Imaging telescope or lens: Astro-Physics AP 130mm f/6.3 Starfire EDF
Imaging camera: SBIG STXL-11002/FW8G-STXL
Guiding telescope or lens: Astro-Physics AP 130mm f/6.3 Starfire EDF
Guiding camera: SBIG STXL-11002/FW8G-STXL
Focal reducer: Astro-Physics QUAD TCC 0.72x
Integration: 14.5 hours
Avg. Moon age: 27.44 days
Avg. Moon phase: 5.09%
Astrometry.net job: 1402147
RA center: 94.495 degrees
DEC center: 22.978 degrees
Pixel scale: 2.468 arcsec/pixel
Orientation: -90.550 degrees
Field radius: 1.317 degrees
Locations: My Back Deck, Glen Ellyn, Illinois, United States
OK, I just could not resist. This is the APOD for 2017 January 7. It's a redo of my earlier post, cropped to highlight the nebula. Here is how they described the object.

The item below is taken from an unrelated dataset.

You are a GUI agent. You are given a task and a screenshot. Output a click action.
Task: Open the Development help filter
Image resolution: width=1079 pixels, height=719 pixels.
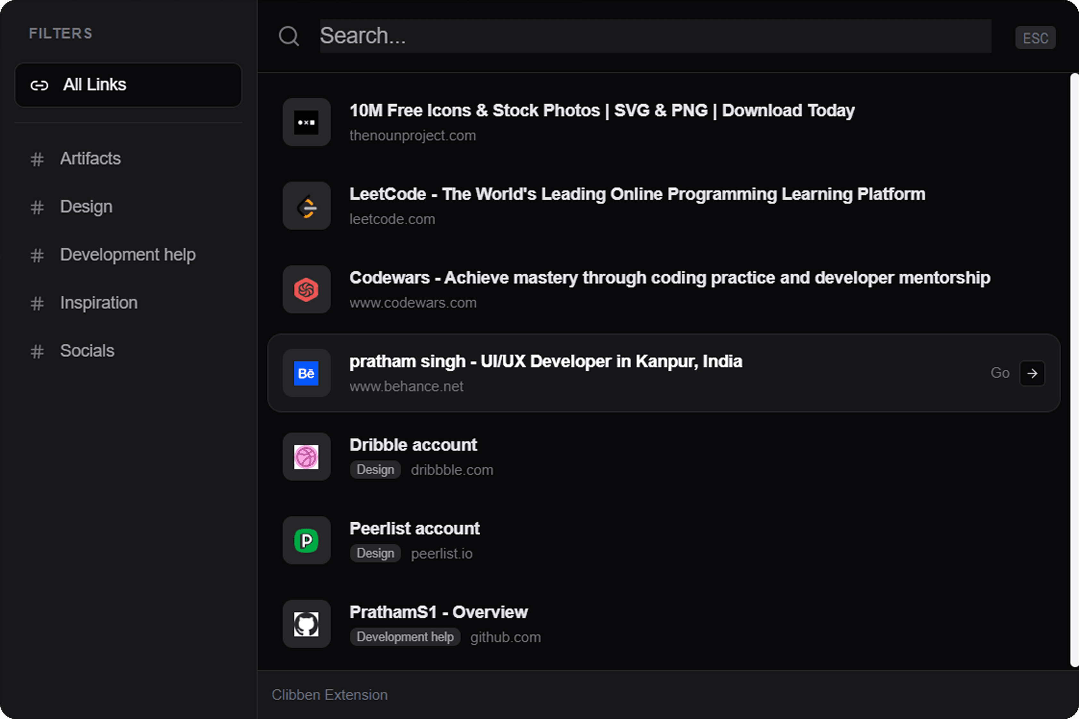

Explanation: Normally faint and elusive, the Jellyfish Nebula is caught in this alluring telescopic mosaic. The scene is anchored below by bright star Eta Geminorum, at the foot of the celestial twin, while the Jellyfish Nebula is the brighter arcing ridge of emission with tentacles dangling below and left of center. In fact, the cosmic jellyfish is part of bubble-shaped supernova remnant IC 443, the expanding debris cloud from a massive star that exploded. Light from the explosion first reached planet Earth over 30,000 years ago. Like its cousin in astrophysical waters the Crab Nebula supernova remnant, the Jellyfish Nebula is known to harbor a neutron star, the remnant of the collapsed stellar core. An emission nebula cataloged as Sharpless 249 fills the field at the upper right. The Jellyfish Nebula is about 5,000 light-years away. At that distance, this narrowband composite image presented in the Hubble Palette would be about 300 light-years across.